With that said, the point of taking the game to so many conventions over the years was to keep putting the game in front of various people to see how they responded to it. What I ended up with in the final game is what people responded to best at festivals.

I watched thousands of people play throughout development and kept molding the game around what people were doing or what they expected to happen next. By the time the game released there was a pretty good chance that people were playing as intended and that the game was still subtly guiding them in the right direction, even if they thought they were doing completely unusual things that no one else had done before.

It is not an exaggeration to state that the development of Antichamber has been a lengthy iterative process. What is the development history of the game? How much of the final game has changed from your original vision?

Antichamber didn't really have an "original vision". I made a bunch of prototypes from 2006 – 2008. When I was in my final year of university in 2009, I created Hazard in 6 months of my spare time as a way of drawing together my earlier prototypes into a more complete experience. This version of Hazard was a complete mod, created in Unreal Tournament 3.

Though this version was received well in Make Something Unreal and a couple of other competitions, there's a big difference between what people expect from a mod versus what they expect from a standalone game, so the next 3 years was spent getting the game up to a commercially viable standard.

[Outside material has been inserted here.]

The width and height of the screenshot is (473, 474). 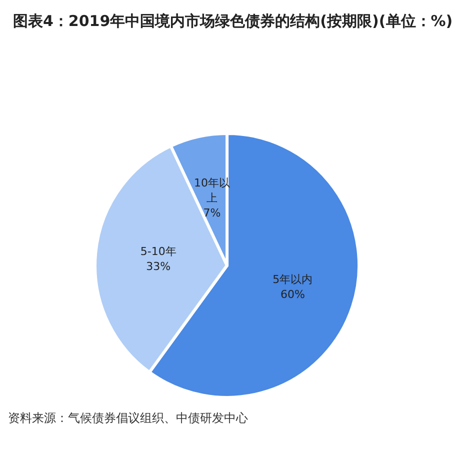 I want to click on chart-title: 图表4：2019年中国境内市场绿色债券的结构(按期限)(单位：%), so click(x=233, y=21).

In order to be taken seriously as a standalone game, I had to ensure that it flowed correctly, had proper art, had complete sound design, ran well on a variety of hardware, was marketed correctly, was worth the price people paid for it, etc. When you're one person all of this takes quite a long time to understand and get right.

The graphics in Antichamber are very minimalistic, devoid of any frivolous detail that may distract the player. How do you balance between minimalism and immersion?

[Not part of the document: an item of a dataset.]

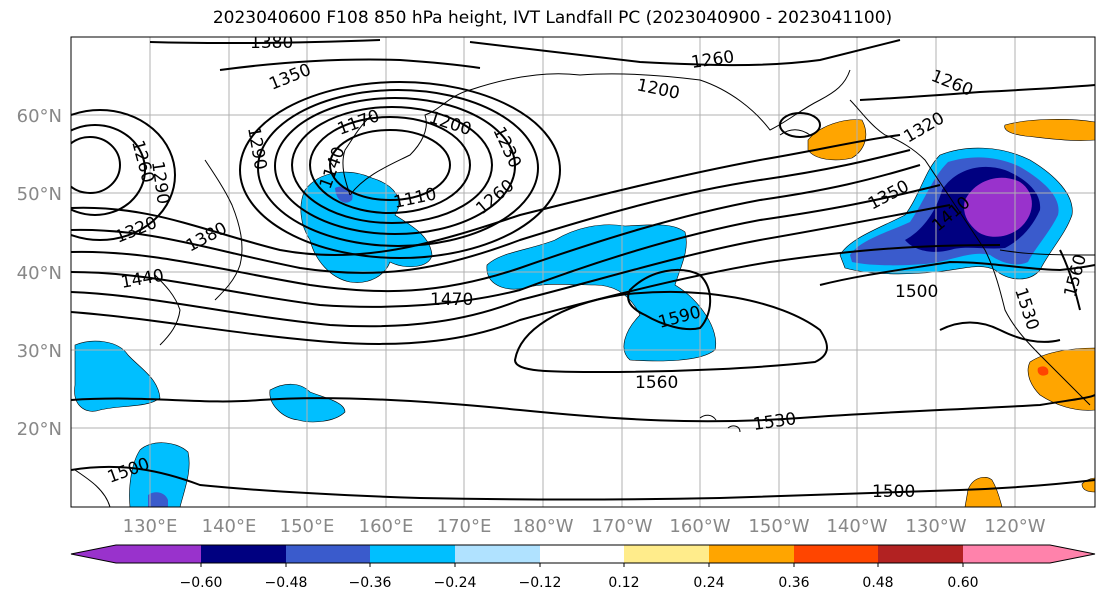 This screenshot has width=1105, height=601. I want to click on ivt-orange-south, so click(984, 492).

Through a whole lot of playtesting and refinement. Almost all of the detail in the game, whether it's a splash of colour, a staircase, a window or a bend in geometry is there because the game required it to be there for the puzzles or the flow, or to draw the players focus around correctly.

If I added an unnecessary detail to a wall, players were then going to pay way too much attention to it and think that it was a puzzle, while forgetting knowledge about the real puzzles they were supposed to solve. If I got line of sight wrong, players were constantly forgetting about what was behind them, or weren't being tempted by what came next and would lose interest. If key areas were important and needed to be memorable, I'd add details to them that differentiated them from other areas in the game.

The game is deliberately cryptic in its philosophical and metaphysical messages. What key messages do you want the player to understand by the end of the game?

I'm not actually going to answer this question. There's more than enough in the game for people to read their own interpretations of it, and my intent no longer matters.

To what extent do you see your game as a piece of art? Why?

I don't really discuss the whole "games as art" angle. If people play Antichamber and they think that it's a piece of art, that's fine, and it's not something that I shied away from throughout development. The debate itself is fairly pointless, though.

The game hints that there are rooms in Antichamber which are yet to be explored. What future updates, if any, are you planning for the game?

I've learned not to comment on what my plans are for future development. Otherwise I risk setting false expectations for things that may never eventuate. All that really matters is what actually gets done and into people's hands.

What can we look forward from you over the next 5 years?

I have no idea. I'm pretty sure I'm going to be one of those developers that disappears for a couple of years then maybe shows up with another game at some stage in the future. Five years is a long time, and I'm pretty sure that my previous answers to "where are you going to be in five years" would have been nothing remotely close to where I actually am today. I go where my circumstances take me.